Be the change you want to see in the world. ~ Ghandi

Thursday, April 17, 2014

Jo's Nurses in El Remate, Guatemala

I initially applied for Jo´s Nurses because I wanted an experience that would change my life forever, cement my desire to get involved in humanitarian nursing, and to make a difference. I knew that this trip would make me appreciate life in so many more ways and so far, it certainly has. As nurses we are inherently compassionate people, but experiencing poverty in another country really forces you to open your heart, your mind, and your soul in a way you never thought was possible.
I was extremely excited prior to leaving for Guatemala. I don´t claim to be a seasoned traveler by any means, but I have traveled internationally in the past so I wasn´t too worried
about what I was going to be faced with. When I arrived in El Remate however, I had such complete culture shock. I wasn’t nearly as mentally prepared as I thought I was. I think as people we tend to shelter ourselves unknowingly, constantly gravitating towards familiarity and comfort. But the beauty of being human is that we have the ability to learn from all of our interactions with every single person that comes into our lives, even if it´s through a passing moment. Being a nurse is so incredibly rewarding because as much as we touch the lives of our patients, they touch ours as well. Everyone has a story. And the people of Guatemala certainly have their own to share.
Working at Ix-Canaan has been an unbelievable experience. It has been challenging, because there are no physicians here. What this means is that JP and I have been solely running the clinic, diagnosing, prescribing medication, and managing care for the people we have been seeing. We´ve seen everything, from a woman who had a systolic blood pressure in the 200s, to a woman who came in with a UTI. I think the most exciting experiences I have had so far was listening for a fetal heart rate using a Doppler and helping JP suture a full thickness laceration on a young man who had gotten into a bar fight the night before. These are things that I haven´t had the chance to do back at home. The most difficult part about this has been trying to think outside the box. Supplies are really limited here. It´s amazing how much we take for granted sometimes - things such as normal saline or syringes are so hard to come by. And so we have to be creative. We have to be resourceful. I have to think
in ways that I wouldn´t normally have to back at home. When a 15 year old pregnant teenager walked into the clinic, and I was told that this was very normal in Guatemala, I was forced to reevaluate my own expectations, judgments, and values.  I have, without a doubt, not only grown as a nurse here, but as a person as well.
I don´t think I was quite prepared for the level of poverty that I am seeing here in Guatemala.
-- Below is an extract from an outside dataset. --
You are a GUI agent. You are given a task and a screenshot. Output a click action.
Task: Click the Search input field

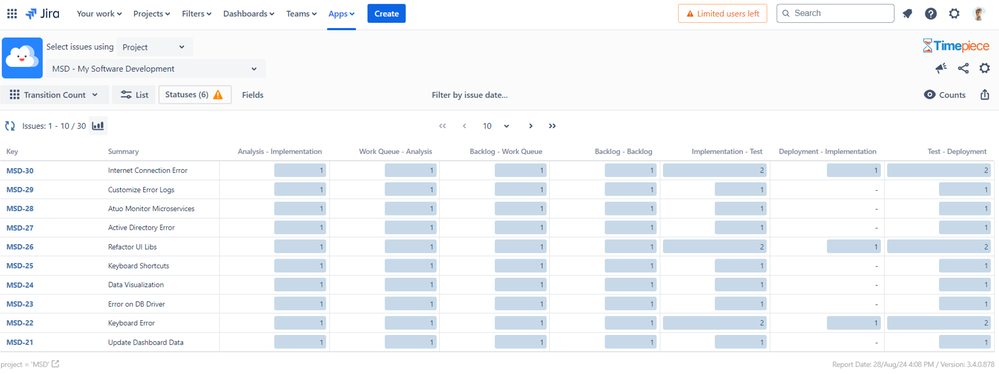pyautogui.click(x=835, y=13)
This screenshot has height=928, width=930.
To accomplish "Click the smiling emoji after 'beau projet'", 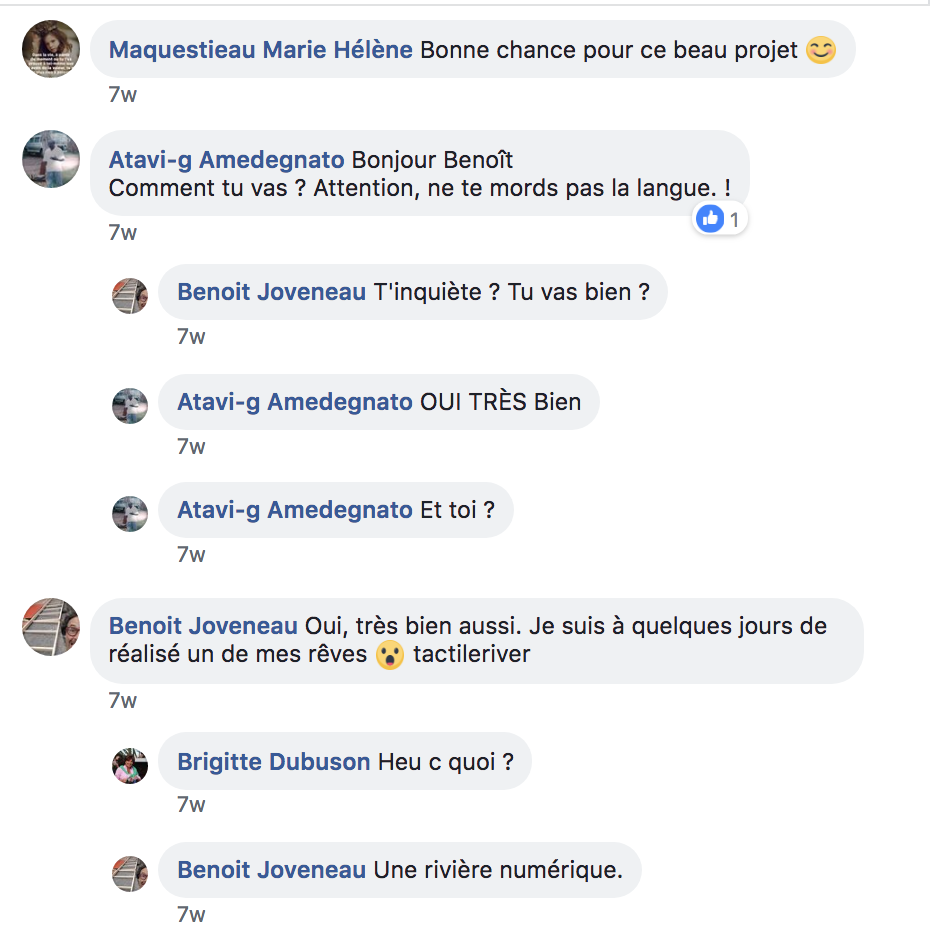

You hear about it and you read about it, but until you´re actually standing there, the reality of it just hits you like a brick wall. What I find incredible though, is that those that have nothing, in my opinion, have everything. They have so much happiness, love, and warmth. They are so full of life. The Guatemalan people have been such amazing hosts to us. They enjoy life´s simple pleasures and the beauty of every moment. It has been a true blessing to have this opportunity, and it´s something that I will never forget. The best part about all of this though, is that without a doubt in my mind, I will be back.